I studied her as I walked up. She was unaware of my attention, her eyes aimed at the hospital as if she was pissed about something.

I found out what that ‘something’ was when I arrived at her side.

“Thanks for the coffee,” I said as I reached for my cup that was on the passenger side of the car.

Brianna liked to drive, and I liked my eardrums too much to argue with her about who was driving.

Since arriving here and being paired with Brianna, I understood very quickly that I would need to learn to pick my battles. And who drove was one of the ones that I allowed her to win.

“That bitch was something, wasn’t she?” Brianna asked as she fell into her seat.

I went much more gingerly, sore as hell from the workout I’d done that morning to do anything but carefully.
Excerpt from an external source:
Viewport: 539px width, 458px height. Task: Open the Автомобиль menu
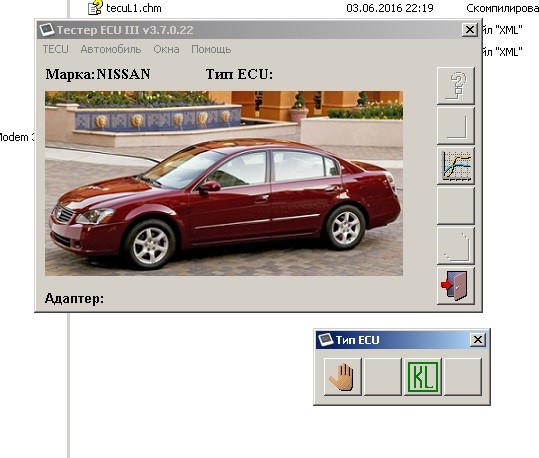point(111,50)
“What do you mean?” I asked, genuinely confused.

“What, you fell for her ‘poor, pitiful me’ act?” she asked, looking disgusted.

I shrugged. “She didn’t appear to be putting on an act.”

“She totally was,” she said. “She wanted me gone and wanted to talk to you alone. What did she say about me when I left?”

I felt a tendril of anger swirl through me. “She didn’t say anything about you when you left. We spoke about Hester, and she was perfectly nice about everything.”

I then went on to explain what I’d found out.